Nicolò Bulega è sbarcato a Donington con il fiato di Toprak Razgatlioglu sul collo, ma l'esito di questo strano venerdi Superbike rinfocola le speranze Ducati. Il leader del Mondiale infatti ha chiuso con il miglior tempo, nonostante una scivolata alla chicane Fogarty in apertura dei giochi. Una scivolata di poco conto, tanto che dopo la riparazione a tempo di record, Nic ha potuto concludere il turno anche se con appena dodici giri all'attivo. Il rivale Toprak Razgatlioglu invece non è andato oltre il quinto tempo di giornata, un risultato (molto) inatteso considerato il precedente di un anno fa, quanto l'asso turco aveva sbaragliato le tre gare, riscrivendo tutti i primati.
Toprak e la BMW polveri bagnate
Sul saliscendi dell'East Midland Toprak ha quasi sempre fatto la differenza: nove trionfi, perfino con la Kawasaki satellite del team Puccetti. Invece in questa giornata di vigilia, condizionata da temperature molto calde e inusuali per la zona, la BMW è sembrata un'ombra. Poco stabile nel veloce, non incisiva nel secondo tratto caratterizzato da tre frenate al fulmicotore che sono l'asso nella manica del fuoriclasse turco. E' stata solo una giornataccia o magari è il telaio standard che non si adatta a questo tracciato particolarissimo? Non è l'unica differenza, perchè da questa gara la norma sul bilanciamento di prestazioni ha tolto ancora carburante sia alla BMW che alla Ducati.

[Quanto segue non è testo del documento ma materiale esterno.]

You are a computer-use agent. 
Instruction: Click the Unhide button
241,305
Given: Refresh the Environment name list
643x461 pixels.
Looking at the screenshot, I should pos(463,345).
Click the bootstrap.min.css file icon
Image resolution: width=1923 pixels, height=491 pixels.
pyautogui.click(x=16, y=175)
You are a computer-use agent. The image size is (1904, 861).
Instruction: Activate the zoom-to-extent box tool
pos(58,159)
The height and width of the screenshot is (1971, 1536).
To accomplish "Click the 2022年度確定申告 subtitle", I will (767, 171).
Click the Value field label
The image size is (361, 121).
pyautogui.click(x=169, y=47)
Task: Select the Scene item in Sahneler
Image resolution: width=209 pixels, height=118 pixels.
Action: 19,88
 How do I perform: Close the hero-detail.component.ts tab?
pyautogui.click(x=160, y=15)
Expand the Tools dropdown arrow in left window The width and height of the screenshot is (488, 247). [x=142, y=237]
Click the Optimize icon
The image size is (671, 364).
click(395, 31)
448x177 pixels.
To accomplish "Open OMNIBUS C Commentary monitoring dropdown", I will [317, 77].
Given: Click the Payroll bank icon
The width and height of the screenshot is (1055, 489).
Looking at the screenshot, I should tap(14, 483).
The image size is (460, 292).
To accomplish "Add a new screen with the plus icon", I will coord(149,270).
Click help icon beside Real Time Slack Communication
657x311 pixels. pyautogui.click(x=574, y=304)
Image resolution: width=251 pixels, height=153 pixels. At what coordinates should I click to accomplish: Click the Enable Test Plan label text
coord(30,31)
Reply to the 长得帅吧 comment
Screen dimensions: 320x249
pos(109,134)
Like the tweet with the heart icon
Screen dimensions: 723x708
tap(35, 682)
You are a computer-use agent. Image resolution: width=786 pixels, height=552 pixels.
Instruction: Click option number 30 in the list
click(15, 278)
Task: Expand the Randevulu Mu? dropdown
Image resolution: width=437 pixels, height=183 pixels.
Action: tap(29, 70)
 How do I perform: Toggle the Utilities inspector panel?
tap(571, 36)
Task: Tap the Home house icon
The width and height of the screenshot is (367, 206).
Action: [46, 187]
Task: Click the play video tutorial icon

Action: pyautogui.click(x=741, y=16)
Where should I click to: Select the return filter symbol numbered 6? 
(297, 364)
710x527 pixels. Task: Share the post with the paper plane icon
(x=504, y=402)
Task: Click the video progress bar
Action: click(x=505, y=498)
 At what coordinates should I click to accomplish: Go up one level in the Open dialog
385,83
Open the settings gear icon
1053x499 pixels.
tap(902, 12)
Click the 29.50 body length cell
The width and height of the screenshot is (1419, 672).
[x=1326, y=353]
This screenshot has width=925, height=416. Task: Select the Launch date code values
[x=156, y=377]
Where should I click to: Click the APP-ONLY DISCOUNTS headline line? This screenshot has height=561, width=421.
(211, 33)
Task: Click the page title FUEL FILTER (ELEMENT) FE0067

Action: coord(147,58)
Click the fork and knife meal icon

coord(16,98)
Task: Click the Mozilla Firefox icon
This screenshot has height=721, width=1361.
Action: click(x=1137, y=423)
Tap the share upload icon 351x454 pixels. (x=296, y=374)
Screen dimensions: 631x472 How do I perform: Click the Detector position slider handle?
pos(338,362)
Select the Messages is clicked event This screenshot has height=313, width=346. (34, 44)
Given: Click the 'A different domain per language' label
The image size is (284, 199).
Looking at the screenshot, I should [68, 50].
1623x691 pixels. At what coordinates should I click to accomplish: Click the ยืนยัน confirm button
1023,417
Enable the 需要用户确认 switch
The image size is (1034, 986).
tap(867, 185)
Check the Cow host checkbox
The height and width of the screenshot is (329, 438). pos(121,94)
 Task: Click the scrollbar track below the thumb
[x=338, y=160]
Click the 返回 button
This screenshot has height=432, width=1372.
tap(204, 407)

La Ducati Superbike non soffre la riduzione di benzina
Le due marche adesso devono andare con il regolatore di flusso impostato con - 1,5 chili di benzina l'ora in mano delle rivali Yamaha, Kawasaki, Yamaha e Bimota, tutte in regìme di superconcessioni. La Panigale V4 non sembra aver sofferto, neanche quelle in versione "satellite". Lo splendido Danilo Petrucci, qui decisamente da podio, precede Sam Lowes fresco di riconferma con Marc VDS. Retrocede in quarta posizione la Bimota di Alex Lowes che era svettata al mattino (
qui cronaca e classifica).
Bautista e Rea, troppo brutto per essere vero
Continua la grande crisi di due vecchi draghi della Superbike. Alvaro Bautista ha archiviato la giornata con un anonimo undicesimo posto: il divario dal compagno di box Nic Bulega sembra poco, ma qui a Donington mezzo secondo pesa tanto. Peggio ancora Jonathan Rea: qui dentro, ai tempi della Kawasaki, ha vinto sei volte, adesso ricomincia dal diciassettesimo posto. Con la stessa Yamaha un anno fa fece terzo nella Superpole Race. Questo venerdi non è certo un bello spot per la ricerca di una moto ufficiale 2026 che è nei sogni di entrambi. Il discorso vale anche per Andrea Iannone, che dopo una mattinata che sembrava promettente, ha fatto il gambero, concludendo dietro Alvarito.